Her şeyde olduğu gibi, ticaret ve zanaatta da ilim ve ihtisasın ehemmiyeti büyük olmakla beraber, bilhassa bu iki mesleğin çıraklık esasına dayandığı da asla hatırdan çıkarılmamalıdır.
Kitaplarda anlatılan nice meseleler vardır ki, mahir bir kalfa ve çıraklıktan gelme bir ustanın maharet prizmasından geçmedikten sonra bekleneni vermesi söz konusu değildir.
Haram-helâl mülâhazasına bağlı olarak alış-veriş yapan bir tüccarın, işinin başında geçirdiği ve geçireceği dakikalar ibadet sayılır.
İş yeri ve ticarethanelerin temizlik ve düzeni veya kirlilik ve düzensizliği çok defa satıcı ve iş adamının ruh hâletini aksettirdiğinden, bu hususun da, müşteri ve tâlipler üzerinde menfî ya da müspet tesir yapacağı unutulmamalıdır.
Hilekâr tâcir, hilekâr iş adamı, bu davranışlarıyla önce Rab'lerine ve vicdanlarına karşı gelmiş olurlar; sonra da hilelerinin sezilmesiyle halk arasındaki itibarlarını yitirerek, kazanç ufkunda kayba uğrarlar.
Ticaretin ruhu, doğruluk, emniyet, yaşanan devri idrak, müşteriye karşı fevkalâde nazik ve terbiyeli davranmaktır.

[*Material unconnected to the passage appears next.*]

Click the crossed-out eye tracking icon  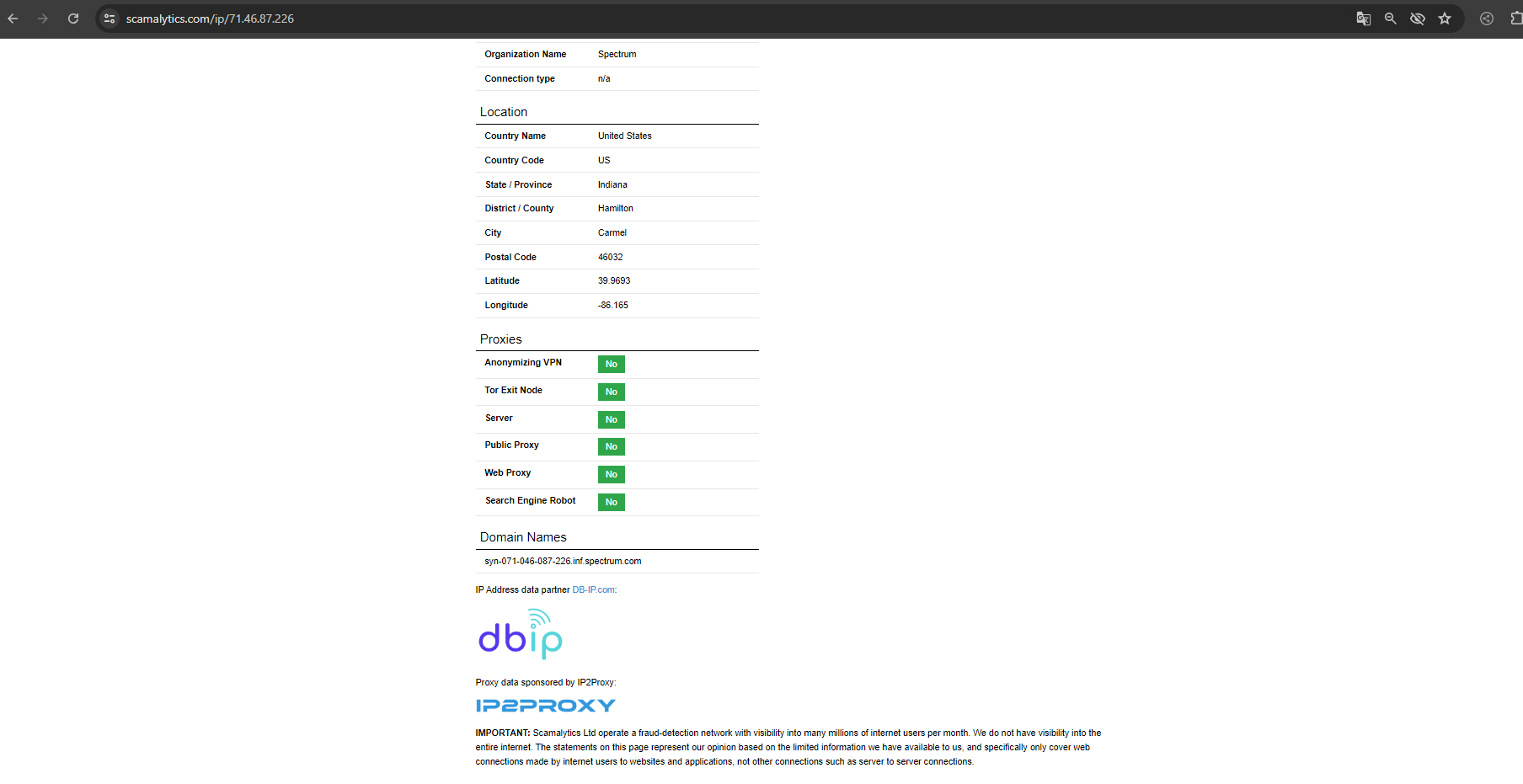tap(1418, 19)
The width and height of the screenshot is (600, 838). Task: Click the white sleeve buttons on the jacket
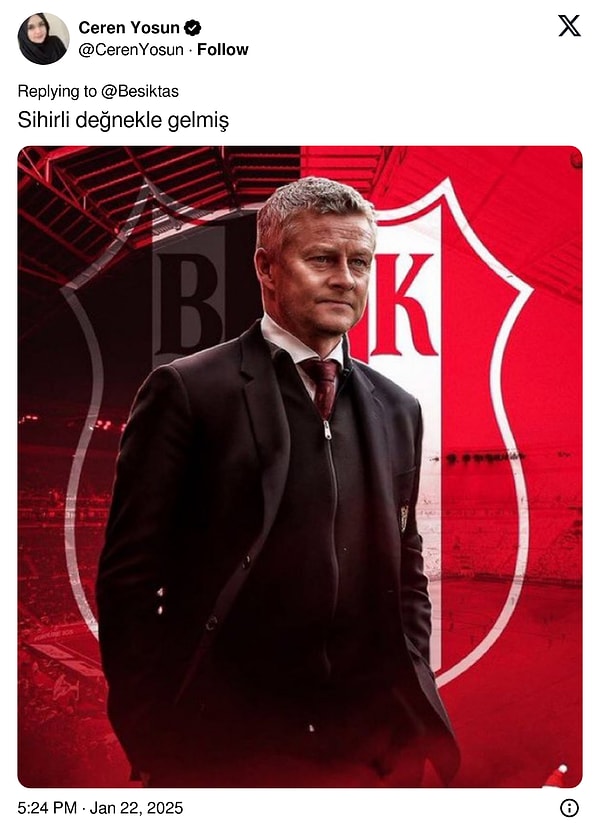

Bu hususların birinde kusur eden, ticaretin ruhunu hırpalamış, dolayısıyla da kendi kazanç yollarını tıkamış olur.
Tâcirler, zanaatkârlar tatlı dilli, güler yüzlü, oldukça mütevâzi, sözlerinde sabit ve asla usanmaz, üşenmez olmalıdırlar. Hemen her meslek erbabı için çok ehemmiyetli olan bu hususlar, halkla içli-dışlı olmaları ve onların menfaat ve zararları ile alâkadar bulunmaları itibarıyla, bu iki sınıf için daha da önemlidir.
İş yerlerini alışılagelenden her gün bir saat önce açıp bir saat sonra kapatanların, ayları otuz beş, seneleri de dörtyüz yirmi güne ulaşır. Tabiî, imkân elverdiği ölçüde aynı iş yerlerinde gerçek vazifenin de ihmale uğramaması şartıyla...
Sızıntı, Temmuz 1985, Cilt 7, Sayı 78
- tarihinde hazırlandı.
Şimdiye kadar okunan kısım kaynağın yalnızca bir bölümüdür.